Yellowknife (Apr 22/05) - If you've seen people walking around town with plywood ducks under their arms, rest assured it's all for a good cause.

Ecology North provides artists with a plywood "canvas" every year and asks them to go wild. The results are then auctioned off during Earth Week.

Stephen Fancott builds the bird houses and Diane Boudreau cuts the animal shapes. Last year it was fish. This year it's birds.

And this year the birds are part of their own ecological circle of life.

Boudreau salvaged the plywood from Johnson's Building Supplies.

They gave her the remains from the two-dimensional caribous Johnson cut for Caribou Carnival.

"So the birds came from leftover caribou," said Boudreau.

After Boudreau cuts, sands and primes the plywood shapes, the finished product is limited only by the individual artist's imagination.

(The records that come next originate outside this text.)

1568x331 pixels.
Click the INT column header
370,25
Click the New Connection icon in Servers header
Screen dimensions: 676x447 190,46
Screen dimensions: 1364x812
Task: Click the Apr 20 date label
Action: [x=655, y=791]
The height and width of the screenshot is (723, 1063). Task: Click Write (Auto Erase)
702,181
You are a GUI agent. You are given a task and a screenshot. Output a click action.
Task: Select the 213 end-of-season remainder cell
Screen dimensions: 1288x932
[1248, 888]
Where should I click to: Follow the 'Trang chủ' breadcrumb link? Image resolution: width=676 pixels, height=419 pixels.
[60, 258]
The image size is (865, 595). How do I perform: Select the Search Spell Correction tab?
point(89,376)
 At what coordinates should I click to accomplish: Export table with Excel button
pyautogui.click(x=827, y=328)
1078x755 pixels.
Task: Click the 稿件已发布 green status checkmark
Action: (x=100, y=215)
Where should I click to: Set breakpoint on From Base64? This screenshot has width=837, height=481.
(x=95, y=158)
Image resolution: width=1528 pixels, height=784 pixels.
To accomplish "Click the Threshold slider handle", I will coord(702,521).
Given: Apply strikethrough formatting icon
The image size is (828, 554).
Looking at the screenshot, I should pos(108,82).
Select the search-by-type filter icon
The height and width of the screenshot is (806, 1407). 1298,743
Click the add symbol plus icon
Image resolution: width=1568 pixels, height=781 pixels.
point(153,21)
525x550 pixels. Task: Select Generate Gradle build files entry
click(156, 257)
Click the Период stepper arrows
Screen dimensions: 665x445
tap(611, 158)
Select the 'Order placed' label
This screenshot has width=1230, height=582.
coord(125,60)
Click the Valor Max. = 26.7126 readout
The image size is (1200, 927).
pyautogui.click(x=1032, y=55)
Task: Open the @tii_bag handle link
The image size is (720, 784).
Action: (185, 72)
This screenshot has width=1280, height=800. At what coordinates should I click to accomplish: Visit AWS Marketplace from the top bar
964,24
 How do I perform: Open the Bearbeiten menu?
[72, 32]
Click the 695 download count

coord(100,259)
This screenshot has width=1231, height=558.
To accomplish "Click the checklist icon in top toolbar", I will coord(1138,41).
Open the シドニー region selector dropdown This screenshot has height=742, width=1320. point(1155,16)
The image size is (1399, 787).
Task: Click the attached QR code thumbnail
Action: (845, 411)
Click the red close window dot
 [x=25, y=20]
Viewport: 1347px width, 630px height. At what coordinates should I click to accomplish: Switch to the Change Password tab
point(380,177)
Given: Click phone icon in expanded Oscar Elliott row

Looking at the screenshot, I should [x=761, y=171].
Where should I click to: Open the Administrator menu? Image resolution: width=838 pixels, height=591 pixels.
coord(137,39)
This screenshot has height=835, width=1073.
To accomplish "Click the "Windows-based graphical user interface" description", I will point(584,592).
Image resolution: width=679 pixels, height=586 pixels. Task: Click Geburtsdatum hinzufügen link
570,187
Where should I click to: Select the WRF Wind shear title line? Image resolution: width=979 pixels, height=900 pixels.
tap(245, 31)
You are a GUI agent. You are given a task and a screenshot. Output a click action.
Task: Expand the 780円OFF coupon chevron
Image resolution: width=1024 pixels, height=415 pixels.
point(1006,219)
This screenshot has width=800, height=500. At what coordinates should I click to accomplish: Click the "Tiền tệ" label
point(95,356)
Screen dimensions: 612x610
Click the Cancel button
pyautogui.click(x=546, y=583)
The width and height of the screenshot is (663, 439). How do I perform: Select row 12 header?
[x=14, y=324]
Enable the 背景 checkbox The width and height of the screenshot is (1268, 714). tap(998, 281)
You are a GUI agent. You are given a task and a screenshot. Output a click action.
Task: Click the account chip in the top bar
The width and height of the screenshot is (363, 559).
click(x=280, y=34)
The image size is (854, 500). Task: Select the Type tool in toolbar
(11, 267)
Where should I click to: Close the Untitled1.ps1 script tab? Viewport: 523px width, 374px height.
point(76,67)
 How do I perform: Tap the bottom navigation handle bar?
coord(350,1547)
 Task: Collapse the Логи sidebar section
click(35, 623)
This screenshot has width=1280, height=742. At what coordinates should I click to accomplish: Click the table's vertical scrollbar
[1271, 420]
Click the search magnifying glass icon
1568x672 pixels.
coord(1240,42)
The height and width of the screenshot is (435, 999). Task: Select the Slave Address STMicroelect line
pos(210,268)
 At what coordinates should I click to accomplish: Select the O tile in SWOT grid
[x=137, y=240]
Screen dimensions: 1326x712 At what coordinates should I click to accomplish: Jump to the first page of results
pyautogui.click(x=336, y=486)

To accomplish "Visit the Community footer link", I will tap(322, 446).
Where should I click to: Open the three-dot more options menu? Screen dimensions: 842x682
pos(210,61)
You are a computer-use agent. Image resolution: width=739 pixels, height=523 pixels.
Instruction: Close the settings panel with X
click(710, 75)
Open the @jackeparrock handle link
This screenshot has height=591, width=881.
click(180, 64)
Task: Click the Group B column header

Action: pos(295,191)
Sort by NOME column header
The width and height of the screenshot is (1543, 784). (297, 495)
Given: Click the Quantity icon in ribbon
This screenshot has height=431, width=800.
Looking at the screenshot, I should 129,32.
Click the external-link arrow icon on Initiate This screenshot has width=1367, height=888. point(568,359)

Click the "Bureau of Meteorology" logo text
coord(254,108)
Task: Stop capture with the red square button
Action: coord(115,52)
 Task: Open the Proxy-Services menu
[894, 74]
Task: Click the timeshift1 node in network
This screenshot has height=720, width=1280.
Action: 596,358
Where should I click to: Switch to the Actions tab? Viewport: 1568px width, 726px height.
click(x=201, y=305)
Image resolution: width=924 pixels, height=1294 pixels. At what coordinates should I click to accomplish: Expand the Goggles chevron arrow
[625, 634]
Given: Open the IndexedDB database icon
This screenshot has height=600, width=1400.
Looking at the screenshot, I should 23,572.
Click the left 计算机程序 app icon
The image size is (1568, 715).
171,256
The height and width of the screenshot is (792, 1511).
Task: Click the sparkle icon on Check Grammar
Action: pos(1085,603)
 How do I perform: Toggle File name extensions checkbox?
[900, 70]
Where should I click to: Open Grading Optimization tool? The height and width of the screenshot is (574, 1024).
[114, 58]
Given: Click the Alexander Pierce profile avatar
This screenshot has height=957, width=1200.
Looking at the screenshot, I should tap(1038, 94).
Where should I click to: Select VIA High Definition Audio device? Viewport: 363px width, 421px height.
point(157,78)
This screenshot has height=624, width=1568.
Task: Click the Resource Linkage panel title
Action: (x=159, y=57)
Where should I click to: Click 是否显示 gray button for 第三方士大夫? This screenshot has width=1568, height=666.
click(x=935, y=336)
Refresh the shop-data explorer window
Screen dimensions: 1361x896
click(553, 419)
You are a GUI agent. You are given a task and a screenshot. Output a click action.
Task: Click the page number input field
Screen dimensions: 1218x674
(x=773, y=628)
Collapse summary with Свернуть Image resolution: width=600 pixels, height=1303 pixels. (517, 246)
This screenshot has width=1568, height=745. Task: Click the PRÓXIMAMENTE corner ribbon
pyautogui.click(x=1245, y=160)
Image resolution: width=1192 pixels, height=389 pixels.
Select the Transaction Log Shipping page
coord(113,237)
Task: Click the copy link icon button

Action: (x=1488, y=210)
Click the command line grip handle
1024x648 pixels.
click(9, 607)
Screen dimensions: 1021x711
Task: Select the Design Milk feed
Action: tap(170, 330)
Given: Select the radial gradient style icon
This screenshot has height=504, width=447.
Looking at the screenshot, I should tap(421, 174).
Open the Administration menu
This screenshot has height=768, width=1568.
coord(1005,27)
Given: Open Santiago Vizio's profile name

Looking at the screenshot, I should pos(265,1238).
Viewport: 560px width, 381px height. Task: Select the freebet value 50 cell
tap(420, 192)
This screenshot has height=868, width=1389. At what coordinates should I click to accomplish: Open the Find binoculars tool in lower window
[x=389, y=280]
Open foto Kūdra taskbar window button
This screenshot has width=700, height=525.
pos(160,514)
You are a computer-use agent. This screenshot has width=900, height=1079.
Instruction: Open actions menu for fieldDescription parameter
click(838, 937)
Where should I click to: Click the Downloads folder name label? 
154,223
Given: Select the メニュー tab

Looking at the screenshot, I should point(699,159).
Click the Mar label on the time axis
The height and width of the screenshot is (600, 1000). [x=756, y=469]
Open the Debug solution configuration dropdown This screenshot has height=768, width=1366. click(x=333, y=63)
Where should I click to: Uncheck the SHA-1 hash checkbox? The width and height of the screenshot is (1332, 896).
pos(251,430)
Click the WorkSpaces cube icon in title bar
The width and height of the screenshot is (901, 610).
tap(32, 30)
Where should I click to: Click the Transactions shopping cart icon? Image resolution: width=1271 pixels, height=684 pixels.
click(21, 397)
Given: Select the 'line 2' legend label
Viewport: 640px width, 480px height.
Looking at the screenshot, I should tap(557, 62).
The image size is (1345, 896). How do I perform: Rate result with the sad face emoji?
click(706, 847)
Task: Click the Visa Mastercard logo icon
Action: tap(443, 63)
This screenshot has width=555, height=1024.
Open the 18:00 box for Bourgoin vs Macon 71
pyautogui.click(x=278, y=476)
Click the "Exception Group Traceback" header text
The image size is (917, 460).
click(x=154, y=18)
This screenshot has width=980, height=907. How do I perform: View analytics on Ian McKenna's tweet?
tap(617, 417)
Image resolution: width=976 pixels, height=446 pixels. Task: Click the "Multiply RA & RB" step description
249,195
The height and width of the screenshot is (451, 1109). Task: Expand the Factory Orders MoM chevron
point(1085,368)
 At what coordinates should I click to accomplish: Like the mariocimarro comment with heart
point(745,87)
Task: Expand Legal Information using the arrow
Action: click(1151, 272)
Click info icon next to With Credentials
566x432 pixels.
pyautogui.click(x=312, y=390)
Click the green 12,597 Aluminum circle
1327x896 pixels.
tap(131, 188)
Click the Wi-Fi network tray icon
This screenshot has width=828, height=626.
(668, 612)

"We hand them over to local artists, though not necessarily professionals," said France Benoit, Ecology North.

Artists, amateurs and children volunteered their talents for the project.

Benoit said that when Ecology North first put the creations up for auction, bidders enjoyed looking at the collection so much that the following year they put on an exhibit.

The birds and bird houses are on display at the Prince of Wales Northern Heritage Centre until next Saturday's coffee house at Northern United Place when they will be auctioned off.

Last year, individual fish sold for anywhere from $10 to $150.

This year's works include a woodpecker suited up with a tool belt, complete with miniature wrenches, hammer, screwdriver and tape measure; a stylized metallic duck and a glammed-up "rare New Orleans woodpecker" covered in feathers and trinkets.